Ника украдкой сжала его теплую руку, силясь подбодрить. Едва заметно он ответил на прикосновение, чуть погладив указательным пальцем ее ладонь.
— Все хорошо, просто сильно устал, если честно. И я вот смотрю на эту дверь… а двери в Аркании тоже с особым смыслом, а не просто ДСП с ручкой, чтобы не дуло… Смотрю и думаю, а что за ней нас ждет?
— Новая история. И может быть — горячая ванна! — улыбнулась Ника, а Макс против воли ответил на ее улыбку.
— Это очень весомый аргумент!
Макс решительно подошел к нужной двери и постучался.
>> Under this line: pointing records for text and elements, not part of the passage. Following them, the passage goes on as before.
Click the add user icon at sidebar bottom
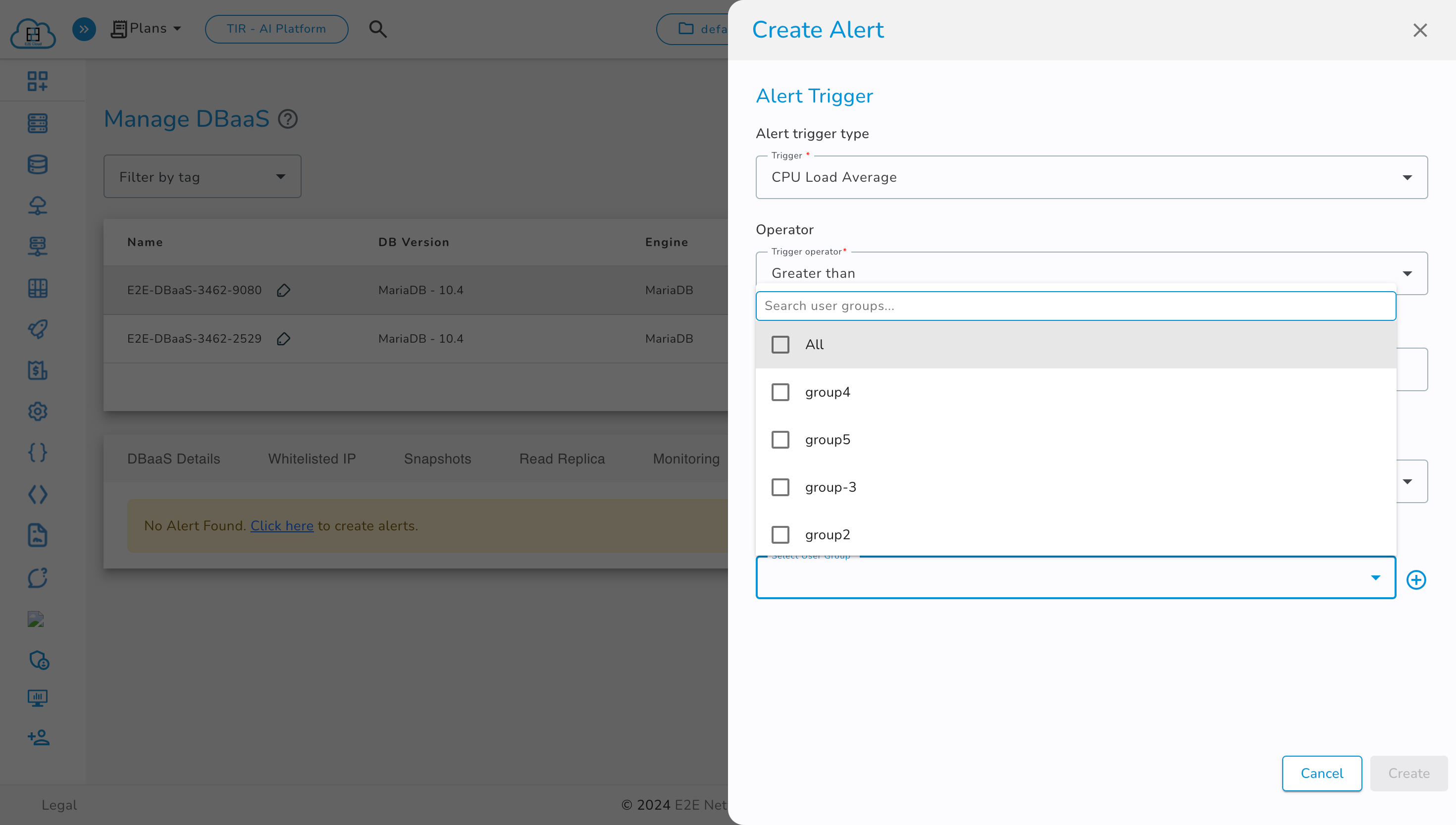The height and width of the screenshot is (825, 1456). [x=38, y=738]
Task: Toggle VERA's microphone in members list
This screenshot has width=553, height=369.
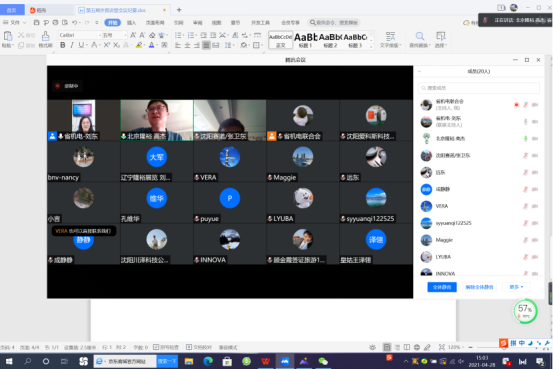Action: [525, 206]
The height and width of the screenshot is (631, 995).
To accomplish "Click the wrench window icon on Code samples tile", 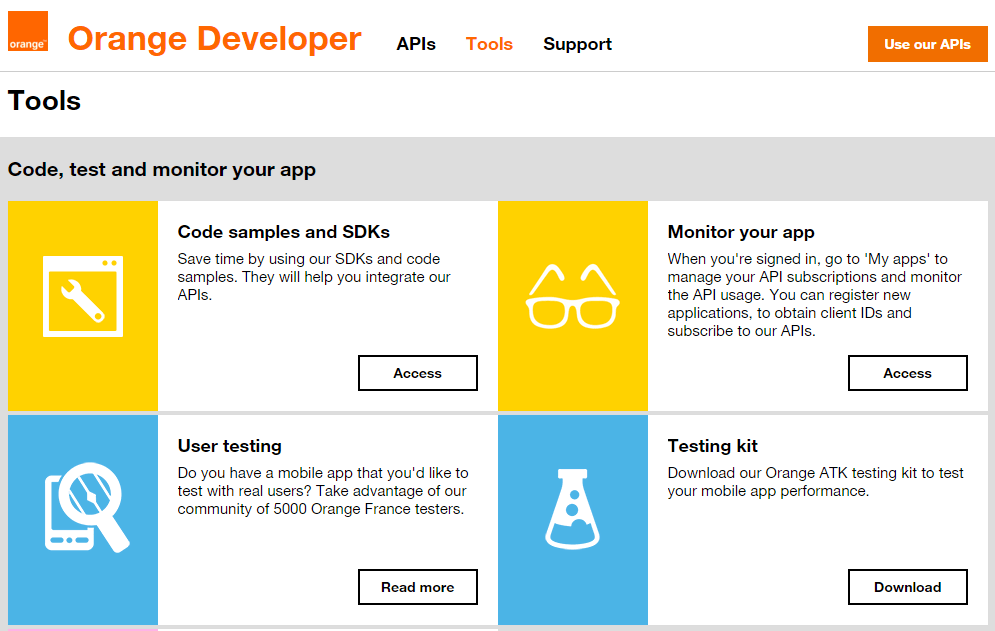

Ника шла последней, ее отвлек котенок, который почувствовал, что они в закрытом пространстве и начал рваться наружу. Он высунул рыжую мордочку из ее куртки, огляделся, увидел, что вокруг тепло и безопасно, и попытался покинуть укрытие.
— Лезь обратно! — Ника легонько дунула в мордочку котенку, вынуждая его спрятаться.
Пока она боролась с существом и смотрела только на него, дверь открылась и на пороге показался какой-то пожилой мужчина.
— Мяу! — не унимался котенок, пока Макс здоровался с хозяином. Тот лишь что-то удивленно буркнул и пропустил Коня в узкий коридор, а Майя вошла следом.
Убедить рыжего не удалось, пришлось запихнуть обратно в карман и закрыть там. Надо войти, судя по ребятам — разуться в узком коридоре, а потом спросить хозяина, не против ли он, если мелкий будет носиться по его квартире. Надо было оставить кота в кабине Шалы с Костей, но Макс с ним наотрез отказывался разлучаться.
Ника хозяина так и не смогла рассмотреть, но поздоровалась со спиной Макса, который раздевался и пристраивал свою куртку на вешалку у стены. Ника зашла в квартиру, прикрыла за собой дверь и тоже стянула сапоги.
Они сложили вещи у небольшой тумбочки и по одному прошли дальше. Ника наконец разделась и тоже вышла в просторную светлую кухню-гостиную.
А затем замерла, практически окаменела, как те статуи на улицах Затона, глядя как Макс разговаривает с хозяином дома.
— Нас к вам послала Садовник, — рассказывал Конь, поправляя форменную рубашку.
— Говорю же — обожаю этот мир! — тепло рассмеялся пожилой мужчина, поправляя очки на носу.
А Ника на ватных ногах пошла вперед, не в силах произнести ни слова, только пораженно смотрела на этого интеллигентного старика и даже, кажется, не дышала. Он глянул на нее своими теплыми, серыми глазами и радостно улыбнулся:
— Привет, внученька! Рад, что ты зашла!